Privatização da Segurança Social na mira do CDS

Está aqui encapotado o objectivo de fragilização do próprio sistema de Segurança Social, tendo na mira a futura privatização e destruição do carácter universal e solidário que deve ter.

Hoje, na Assembleia da República, estará em discussão o projecto de lei do CDS-PP para a criação de um Sistema de Informação para a Reforma e um Suplemento para a Reforma.

Num clima  de catastrofismo, o CDS proclama o futuro negro da Segurança Social, evocando «o crescimento anémico da economia» da última década, que faz evidenciar «um défice no sistema providencial a partir de 2020». Não deixa de ser irónico como o CDS parece esquecer ter feito parte do rumo político dos últimos anos, ou não fosse esta proclamação do desastre uma chantagem para justificar medidas que piscam o olho à privatização da Segurança Social.

O CDS pretende aprofundar um sistema que já existe, o Regime Público de Capitalização, que é complementar da Segurança Social, funcionando com descontos adicionais para reforçar a pensão quando o trabalhador se reformar.
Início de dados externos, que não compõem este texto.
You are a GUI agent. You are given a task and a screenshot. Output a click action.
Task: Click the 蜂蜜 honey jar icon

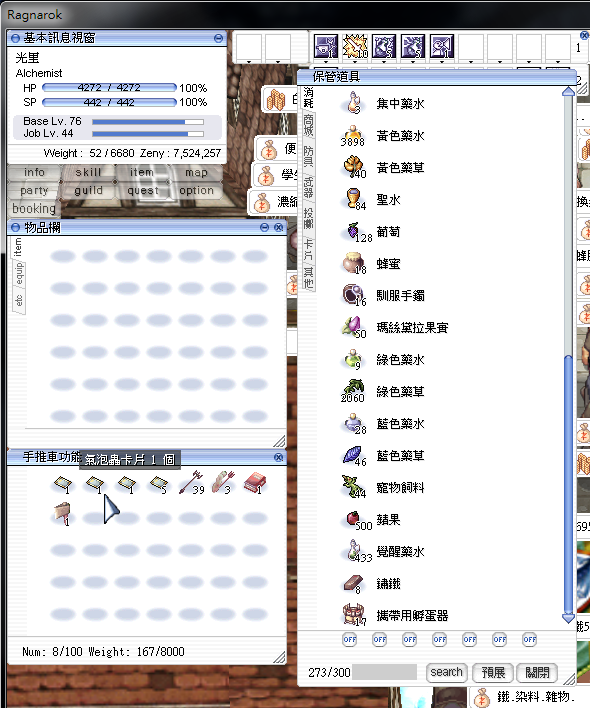pyautogui.click(x=353, y=263)
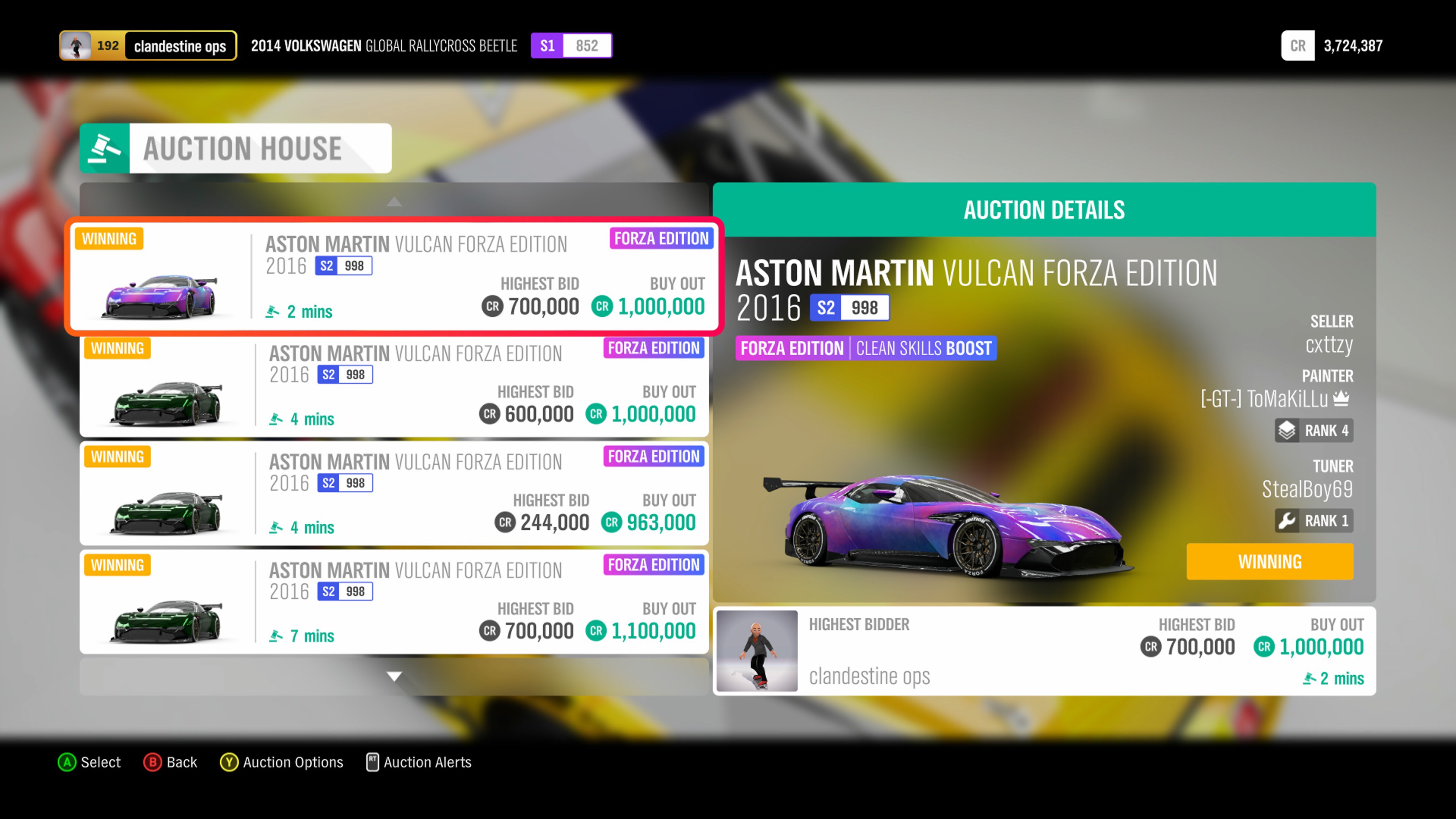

Existindo já esta possibilidade, os centristas pretendem que se crie a «figura» do Suplemento para a Reforma, que deveria ser  voluntário, mas estimulado. Se o trabalhador constituir esse Suplemento, a entidade empregadora poderá realizar as cotizações equivalentes, colhendo daí benefícios  fiscais. Enquanto o trabalhador veria as suas contribuições abatidas em matéria colectável para efeitos do IRS, os patrões teriam um benefício compensatório em sede fiscal, através da utilização da conta corrente entre o Estado e as entidades empregadoras.

Não esconde intenções quando refere que «as contas individuais são convertidas em certificados públicos de reforma, ou produtos de outros regimes de natureza mutualista ou privada, à escolha do beneficiário».

Tomamos a liberdade de denunciar um possível objectivo «escondido»: minar a Segurança Social para promover os fundos de pensões ou outras aplicações financeiras em sua substituição, assegurando aos grandes interesses económicos e financeiros as condições para lucrarem com as contribuições dos trabalhadores.

Não seria ir muito longe, dizer que está aqui encapotado o objectivo de fragilização do próprio sistema de Segurança Social, tendo na mira a futura privatização e destruição do carácter universal e solidário que deve ter.

A Segurança Social, pública, universal e solidária, é uma conquista do 25 de Abril. É justo dizer que tem um papel fundamental na garantia de condições de progresso e justiça social. Deve garantir a protecção para todos, independentemente da situação económica de cada um. O que propõe o projecto de lei do CDS desvirtua esta concepção e coloca-a em risco.